Koch is 47, with solid shoulders, a thick grip and an easy smile. He has two teenagers from his first marriage and a 2-year-old with his wife, Mary Beth. He was a newlywed on the night that changed his life.
On Sept. 9, 2002, he jumped into a car stolen by Mason just as the coked-up career criminal drove off with a 14-year-old boy in the back. The teenager leapt out as Koch climbed in and Mason stomped on the gas pedal.
The wild ride was brief. Koch screamed at him to stop, Mason pushed the speedometer up to 60, the guardrail separating traffic on Route 5 was about to end. Soon only a double yellow line would divide the swerving vehicle from oncoming cars.
Koch -- jammed into the back seat, his legs extended over Mason -- screamed, over and over: "Stop, or I will shoot you."
Mason, in a dare-you act of folly and defiance, turned completely around, let go of the steering wheel, and smiled.
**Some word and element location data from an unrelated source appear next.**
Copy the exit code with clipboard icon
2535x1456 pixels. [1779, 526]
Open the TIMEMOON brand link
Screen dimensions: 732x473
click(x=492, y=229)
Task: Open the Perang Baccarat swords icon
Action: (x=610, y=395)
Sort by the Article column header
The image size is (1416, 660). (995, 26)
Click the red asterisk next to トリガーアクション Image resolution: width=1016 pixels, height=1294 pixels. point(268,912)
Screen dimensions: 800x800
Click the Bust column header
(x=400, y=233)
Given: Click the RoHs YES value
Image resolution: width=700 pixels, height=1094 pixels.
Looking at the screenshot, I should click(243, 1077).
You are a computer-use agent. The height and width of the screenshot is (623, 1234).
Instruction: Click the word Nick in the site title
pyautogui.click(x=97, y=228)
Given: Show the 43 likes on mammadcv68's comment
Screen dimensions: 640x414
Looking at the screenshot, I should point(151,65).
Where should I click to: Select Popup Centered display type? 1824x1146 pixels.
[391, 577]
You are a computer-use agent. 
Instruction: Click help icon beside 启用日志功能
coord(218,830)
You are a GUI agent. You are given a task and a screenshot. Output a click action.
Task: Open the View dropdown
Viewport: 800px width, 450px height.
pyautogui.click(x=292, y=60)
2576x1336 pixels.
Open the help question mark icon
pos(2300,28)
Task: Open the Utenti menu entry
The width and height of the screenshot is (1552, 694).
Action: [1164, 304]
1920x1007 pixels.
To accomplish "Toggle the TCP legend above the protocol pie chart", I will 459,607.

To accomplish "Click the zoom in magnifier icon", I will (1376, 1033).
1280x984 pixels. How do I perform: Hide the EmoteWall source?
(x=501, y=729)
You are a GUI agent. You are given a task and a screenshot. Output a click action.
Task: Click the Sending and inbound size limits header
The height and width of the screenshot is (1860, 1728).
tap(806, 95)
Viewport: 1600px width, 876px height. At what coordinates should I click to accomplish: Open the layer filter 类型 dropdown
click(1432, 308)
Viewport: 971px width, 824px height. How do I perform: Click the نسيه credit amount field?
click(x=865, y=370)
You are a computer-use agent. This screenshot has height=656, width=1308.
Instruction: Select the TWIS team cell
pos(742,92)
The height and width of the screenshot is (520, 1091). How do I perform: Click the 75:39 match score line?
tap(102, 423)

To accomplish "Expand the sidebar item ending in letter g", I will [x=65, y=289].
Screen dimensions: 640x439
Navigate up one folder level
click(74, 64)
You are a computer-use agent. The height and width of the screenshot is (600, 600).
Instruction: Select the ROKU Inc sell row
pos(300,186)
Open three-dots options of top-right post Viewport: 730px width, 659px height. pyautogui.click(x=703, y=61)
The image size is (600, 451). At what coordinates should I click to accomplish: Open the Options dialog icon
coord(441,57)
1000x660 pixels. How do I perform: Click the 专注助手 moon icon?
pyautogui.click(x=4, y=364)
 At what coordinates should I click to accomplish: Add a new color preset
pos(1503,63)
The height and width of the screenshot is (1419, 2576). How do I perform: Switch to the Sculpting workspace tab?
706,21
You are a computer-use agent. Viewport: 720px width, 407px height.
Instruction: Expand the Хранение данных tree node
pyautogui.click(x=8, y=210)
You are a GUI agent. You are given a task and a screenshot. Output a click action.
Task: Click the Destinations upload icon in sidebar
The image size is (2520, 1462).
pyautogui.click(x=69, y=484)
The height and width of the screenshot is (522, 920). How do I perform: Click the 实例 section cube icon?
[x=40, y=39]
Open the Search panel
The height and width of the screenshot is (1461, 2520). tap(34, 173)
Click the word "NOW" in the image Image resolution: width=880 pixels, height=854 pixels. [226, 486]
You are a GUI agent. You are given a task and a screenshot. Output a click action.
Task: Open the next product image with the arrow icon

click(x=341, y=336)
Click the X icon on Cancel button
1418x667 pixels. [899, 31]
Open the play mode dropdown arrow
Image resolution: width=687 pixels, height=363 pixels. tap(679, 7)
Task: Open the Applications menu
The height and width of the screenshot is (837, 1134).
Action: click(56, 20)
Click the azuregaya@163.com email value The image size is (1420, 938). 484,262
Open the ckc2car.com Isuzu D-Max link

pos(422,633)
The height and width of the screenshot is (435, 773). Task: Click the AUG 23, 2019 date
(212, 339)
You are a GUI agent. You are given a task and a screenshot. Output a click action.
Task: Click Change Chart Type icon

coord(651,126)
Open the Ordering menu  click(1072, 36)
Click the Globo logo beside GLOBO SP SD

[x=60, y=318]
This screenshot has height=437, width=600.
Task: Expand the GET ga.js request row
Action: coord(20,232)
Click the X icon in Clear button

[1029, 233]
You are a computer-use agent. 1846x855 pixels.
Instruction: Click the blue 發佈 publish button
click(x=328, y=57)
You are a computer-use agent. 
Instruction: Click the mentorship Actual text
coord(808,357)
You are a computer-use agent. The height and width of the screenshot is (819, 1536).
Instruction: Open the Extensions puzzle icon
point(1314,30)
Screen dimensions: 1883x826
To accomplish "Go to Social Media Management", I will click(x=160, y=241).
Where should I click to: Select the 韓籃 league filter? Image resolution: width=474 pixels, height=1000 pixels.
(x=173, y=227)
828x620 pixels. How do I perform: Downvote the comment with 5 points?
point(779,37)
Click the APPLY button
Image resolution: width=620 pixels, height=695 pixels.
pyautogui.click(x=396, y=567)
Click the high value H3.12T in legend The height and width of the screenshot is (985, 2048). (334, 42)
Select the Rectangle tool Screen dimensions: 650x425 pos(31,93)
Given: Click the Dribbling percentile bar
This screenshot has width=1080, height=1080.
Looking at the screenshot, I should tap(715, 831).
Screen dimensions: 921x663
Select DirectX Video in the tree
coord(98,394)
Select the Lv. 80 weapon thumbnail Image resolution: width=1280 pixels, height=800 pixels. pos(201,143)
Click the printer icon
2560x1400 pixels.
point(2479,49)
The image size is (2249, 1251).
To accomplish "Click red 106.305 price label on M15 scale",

Koch shot him in the face. The car slammed into a light pole and a half-dozen parked cars before stopping. Mason, 34, was dead. Koch was bruised and cut, not seriously.
Compare the paths each man took prior to that night, and there is no comparison. Koch served as head of the SWAT team and did underwater recovery work. Mason logged nearly two dozen criminal convictions and nearly twice as many arrests in a wasted life.
It all should have ended that night. But this is America, the land of litigation. You can always find a lawyer looking to collect on the back of a cop and the town he works for.
This is the hard part of being a hero. You protect and serve, and the vultures come out of the trees.
Not every cop is clean, not every wrongful-death lawsuit is a joke. Sometimes the police mess up. That is not what happened this time.
"My wife was 100 percent there for me," Koch said. "It would have been hard to deal with it alone."
He will take next week off, to work on the living room and spend time with Mary Beth and the kids.
This week, a good man got what he long deserved: not just vindication, but peace of mind.